In a 20-year-old Portuguese man (patient P12), born of consanguineous parents, with CASVDD, Valence et al. (2019) identified a homozygous splice site mutation in the CACNA2D2 gene (607082.0005). The authors hypothesized that the relatively mild phenotype in this patient may be due to production of significant amounts of the wildtype protein. The mutation, which was found by exome sequencing and confirmed by Sanger sequencing, segregated with the disorder in the family. The patient was from a cohort of 20 probands from consanguineous families with cerebellar ataxia who underwent exome sequencing.

Animal Model

Brodbeck et al. (2002) showed that mice with the 'ducky' (du) mutation, a model for absence epilepsy (see 600131), had a mutation in Cacna2d2 gene. The mutation resulted in the introduction of a premature stop codon and the expression of a truncated protein encoded by the first 3 exons of Cacna2d2, followed by 8 novel amino acids. The shortened mRNA and protein were expressed in mutant mouse cerebellum and Purkinje cells. Brodbeck et al. (2002) detected high expression of the normal protein in cerebellar Purkinje cells, but found that ducky mice had abnormalities in their Purkinje cell dendritic trees. Functional analysis indicated that the mutant Cacna2d2 protein failed to increase or even decreased the peak current density of the voltage-gated Ca(V)2.1 (CACNA1A; 601011)/beta-4 (CACNB4; 601949) channel combination, suggesting that it may contribute to the ducky phenotype.

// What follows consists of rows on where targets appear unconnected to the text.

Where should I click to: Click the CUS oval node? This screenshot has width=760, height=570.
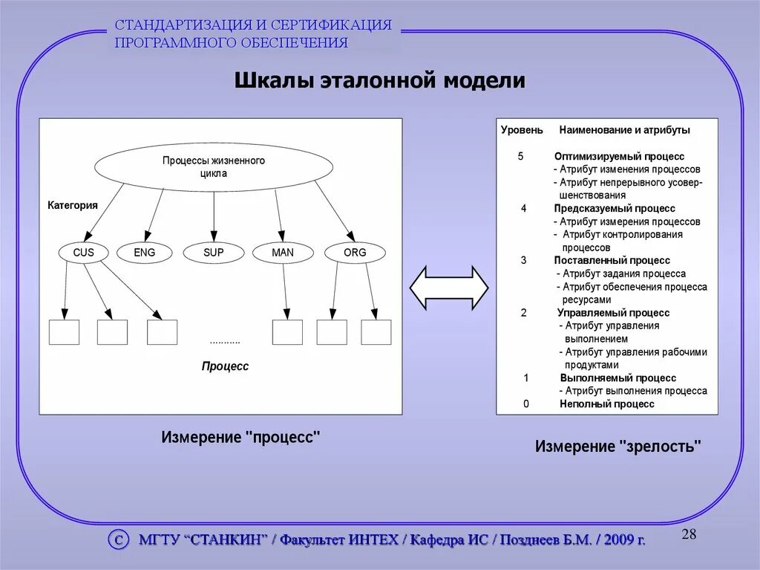pyautogui.click(x=83, y=253)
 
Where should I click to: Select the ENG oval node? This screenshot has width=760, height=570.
pyautogui.click(x=144, y=253)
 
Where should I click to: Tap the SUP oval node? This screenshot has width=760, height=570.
pyautogui.click(x=213, y=253)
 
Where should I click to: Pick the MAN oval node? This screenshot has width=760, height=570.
pyautogui.click(x=282, y=253)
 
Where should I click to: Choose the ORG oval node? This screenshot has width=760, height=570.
pyautogui.click(x=355, y=253)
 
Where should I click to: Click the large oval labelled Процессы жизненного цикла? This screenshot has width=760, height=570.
pyautogui.click(x=213, y=166)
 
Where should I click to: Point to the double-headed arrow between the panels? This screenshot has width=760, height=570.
pyautogui.click(x=449, y=287)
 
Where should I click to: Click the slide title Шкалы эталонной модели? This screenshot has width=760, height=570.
pyautogui.click(x=380, y=80)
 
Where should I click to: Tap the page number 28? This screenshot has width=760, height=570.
pyautogui.click(x=689, y=535)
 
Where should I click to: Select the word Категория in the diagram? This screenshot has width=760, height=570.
pyautogui.click(x=73, y=205)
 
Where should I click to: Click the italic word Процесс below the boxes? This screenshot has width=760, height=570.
pyautogui.click(x=225, y=366)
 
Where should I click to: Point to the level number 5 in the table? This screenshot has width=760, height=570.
pyautogui.click(x=520, y=157)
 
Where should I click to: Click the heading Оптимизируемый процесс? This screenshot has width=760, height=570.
pyautogui.click(x=619, y=157)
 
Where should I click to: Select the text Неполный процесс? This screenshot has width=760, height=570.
pyautogui.click(x=607, y=404)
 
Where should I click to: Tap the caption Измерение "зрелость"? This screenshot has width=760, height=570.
pyautogui.click(x=618, y=447)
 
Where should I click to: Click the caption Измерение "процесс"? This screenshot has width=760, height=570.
pyautogui.click(x=240, y=438)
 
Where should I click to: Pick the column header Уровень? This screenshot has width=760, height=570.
pyautogui.click(x=522, y=130)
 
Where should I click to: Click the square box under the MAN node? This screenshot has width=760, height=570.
pyautogui.click(x=287, y=332)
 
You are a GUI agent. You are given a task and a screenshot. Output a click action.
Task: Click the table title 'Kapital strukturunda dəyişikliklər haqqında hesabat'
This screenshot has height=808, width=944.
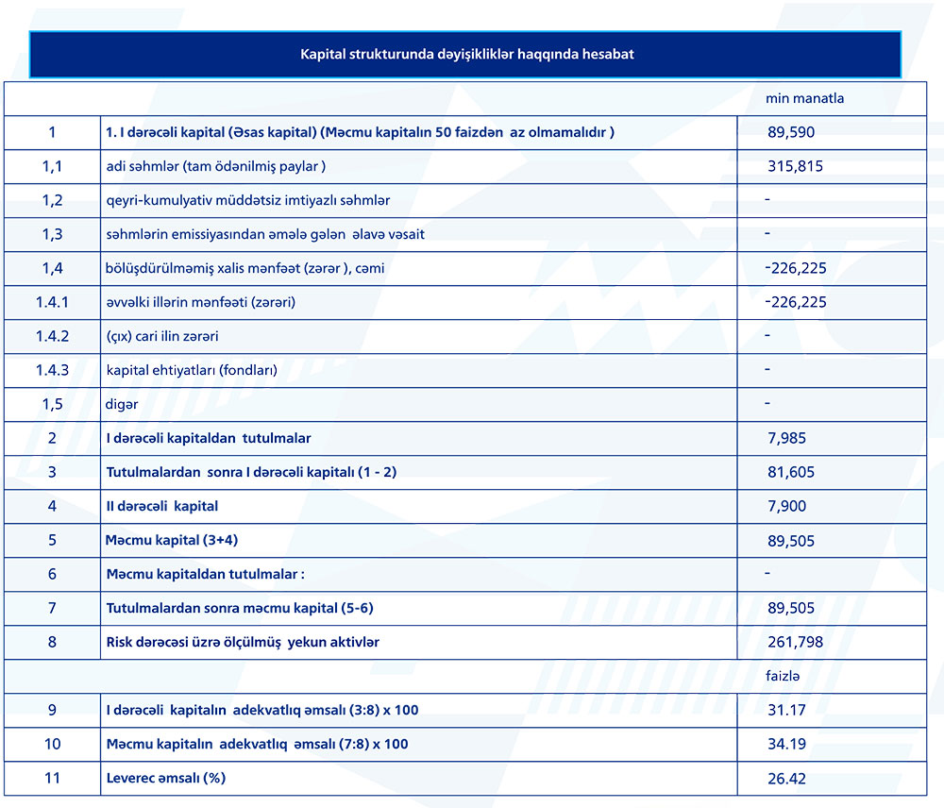pos(466,54)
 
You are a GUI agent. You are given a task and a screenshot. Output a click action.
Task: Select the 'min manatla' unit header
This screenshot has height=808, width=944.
pos(804,98)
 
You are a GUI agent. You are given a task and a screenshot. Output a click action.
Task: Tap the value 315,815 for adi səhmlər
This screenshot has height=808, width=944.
pos(796,166)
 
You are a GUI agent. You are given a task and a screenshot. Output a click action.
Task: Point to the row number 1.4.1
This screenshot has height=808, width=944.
pos(52,302)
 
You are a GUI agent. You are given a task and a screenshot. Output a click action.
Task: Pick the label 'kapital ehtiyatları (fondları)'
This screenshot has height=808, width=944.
pos(192,370)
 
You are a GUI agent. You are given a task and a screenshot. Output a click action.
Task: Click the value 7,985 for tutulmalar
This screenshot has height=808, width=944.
pos(787,438)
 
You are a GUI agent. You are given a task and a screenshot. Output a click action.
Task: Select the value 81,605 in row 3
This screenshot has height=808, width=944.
pos(791,472)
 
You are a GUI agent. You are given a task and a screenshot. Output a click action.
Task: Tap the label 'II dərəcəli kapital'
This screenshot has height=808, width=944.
pos(162,506)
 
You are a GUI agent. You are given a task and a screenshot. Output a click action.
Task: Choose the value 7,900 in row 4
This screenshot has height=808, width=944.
pos(787,506)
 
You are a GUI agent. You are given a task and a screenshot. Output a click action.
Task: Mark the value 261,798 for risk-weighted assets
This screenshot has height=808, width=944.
pos(796,642)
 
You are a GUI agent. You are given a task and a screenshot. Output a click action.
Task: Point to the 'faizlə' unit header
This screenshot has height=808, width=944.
pos(784,676)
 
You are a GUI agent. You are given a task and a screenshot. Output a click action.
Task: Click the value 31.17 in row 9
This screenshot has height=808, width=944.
pos(786,710)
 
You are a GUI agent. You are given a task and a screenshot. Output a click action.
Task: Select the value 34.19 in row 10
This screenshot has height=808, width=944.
pos(786,744)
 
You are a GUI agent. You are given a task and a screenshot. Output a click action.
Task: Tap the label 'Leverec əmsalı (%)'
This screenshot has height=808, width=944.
pos(166,778)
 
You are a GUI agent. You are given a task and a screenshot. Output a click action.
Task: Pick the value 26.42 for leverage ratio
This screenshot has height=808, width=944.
pos(786,779)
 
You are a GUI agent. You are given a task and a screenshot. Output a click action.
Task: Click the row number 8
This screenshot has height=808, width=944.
pos(52,642)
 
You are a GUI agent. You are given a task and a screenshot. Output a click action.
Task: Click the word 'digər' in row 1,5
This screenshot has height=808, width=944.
pos(122,404)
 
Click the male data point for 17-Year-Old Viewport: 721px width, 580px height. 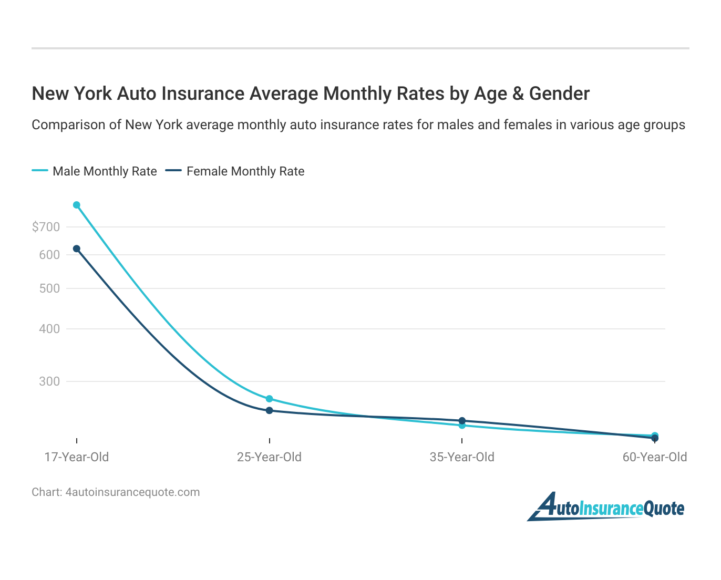[77, 205]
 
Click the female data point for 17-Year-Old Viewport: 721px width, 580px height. [77, 248]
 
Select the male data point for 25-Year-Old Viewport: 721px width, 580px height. [270, 399]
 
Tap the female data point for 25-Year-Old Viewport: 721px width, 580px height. [270, 410]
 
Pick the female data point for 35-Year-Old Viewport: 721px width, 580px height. [462, 421]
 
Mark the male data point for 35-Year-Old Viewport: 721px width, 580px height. [462, 426]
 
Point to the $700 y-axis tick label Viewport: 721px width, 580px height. [46, 227]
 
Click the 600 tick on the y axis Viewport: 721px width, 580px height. [49, 255]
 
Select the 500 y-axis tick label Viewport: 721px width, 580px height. [49, 288]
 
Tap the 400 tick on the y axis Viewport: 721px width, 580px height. [49, 329]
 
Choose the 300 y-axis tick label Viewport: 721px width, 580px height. [49, 381]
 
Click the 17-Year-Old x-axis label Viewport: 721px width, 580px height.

Brill et al. (2004) identified a recessive mouse phenotype, 'entla,' caused by an in-frame duplication of 39 amino acids in the Cacna2d2 gene, resulting in expression of a full-length, membrane-associated protein, but with loss of the disulfide linkage between the 2 derived proteins. Mutant mice developed ataxia by postnatal day 13 to 15 followed by paroxysmal dyskinesia. The mice showed reduced size and weight, increased mortality before weaning, and female infertility. EEG studies suggested absence epilepsy, with 2- and 4-Hz spike-wave discharges in the cortex and hippocampus. Cerebellar Purkinje cells isolated from mutant mice showed about a 50% reduction in current, as well as a reduction of gabapentin binding to the membrane compared to wildtype and to heterozygous mice. Entla (ent) mice showed no neuroanatomical abnormalities.